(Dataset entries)

■ ■ ■

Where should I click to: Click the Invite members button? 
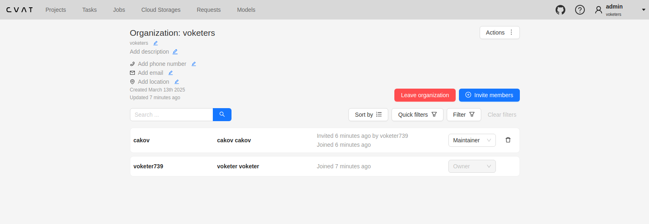(x=489, y=95)
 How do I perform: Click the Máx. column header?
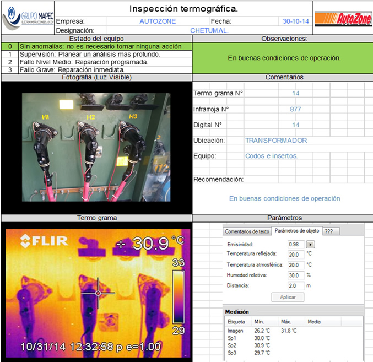[286, 322]
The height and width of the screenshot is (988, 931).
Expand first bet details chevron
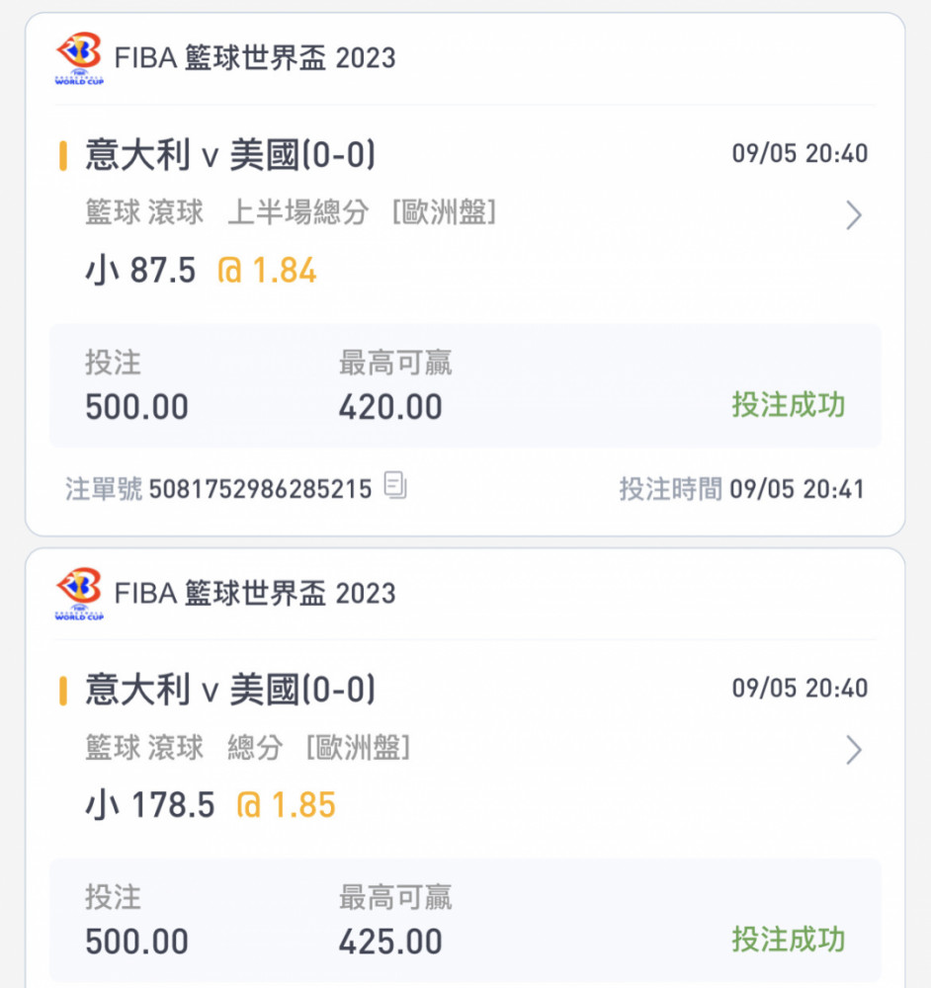click(854, 214)
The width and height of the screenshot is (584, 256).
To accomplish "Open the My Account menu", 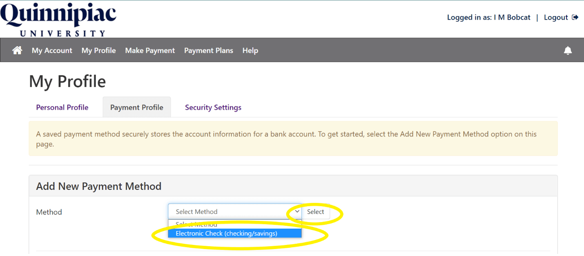I will click(x=52, y=50).
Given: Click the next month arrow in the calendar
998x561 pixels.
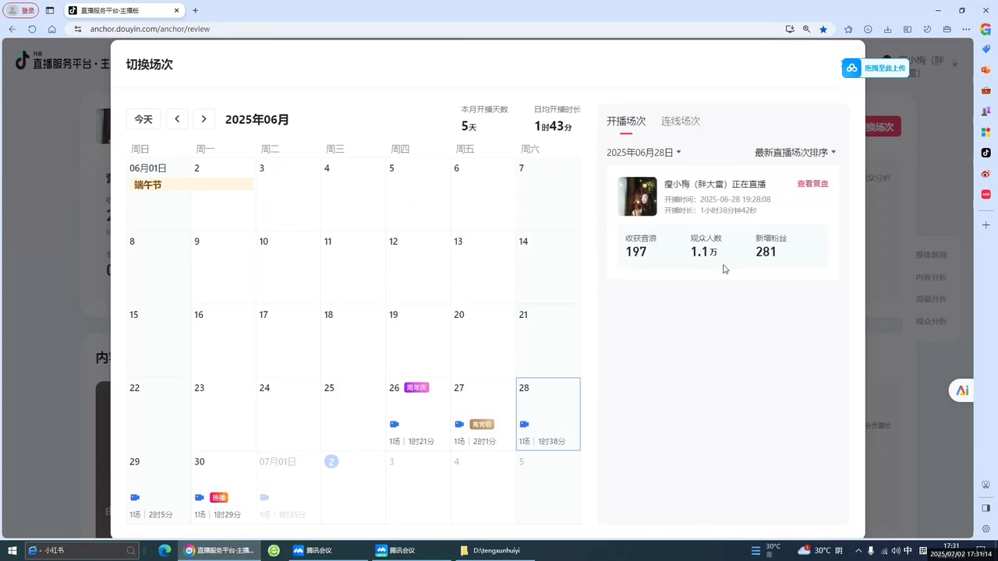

■ ■ ■

→ EXERCISE REQUIREMENTS:
Beginning with the line that contains "Given: Click the" in the data above, please copy each line exactly until the last line, both ends included, skipping any pictures.

→ TASK RESULT:
Given: Click the next month arrow in the calendar
998x561 pixels.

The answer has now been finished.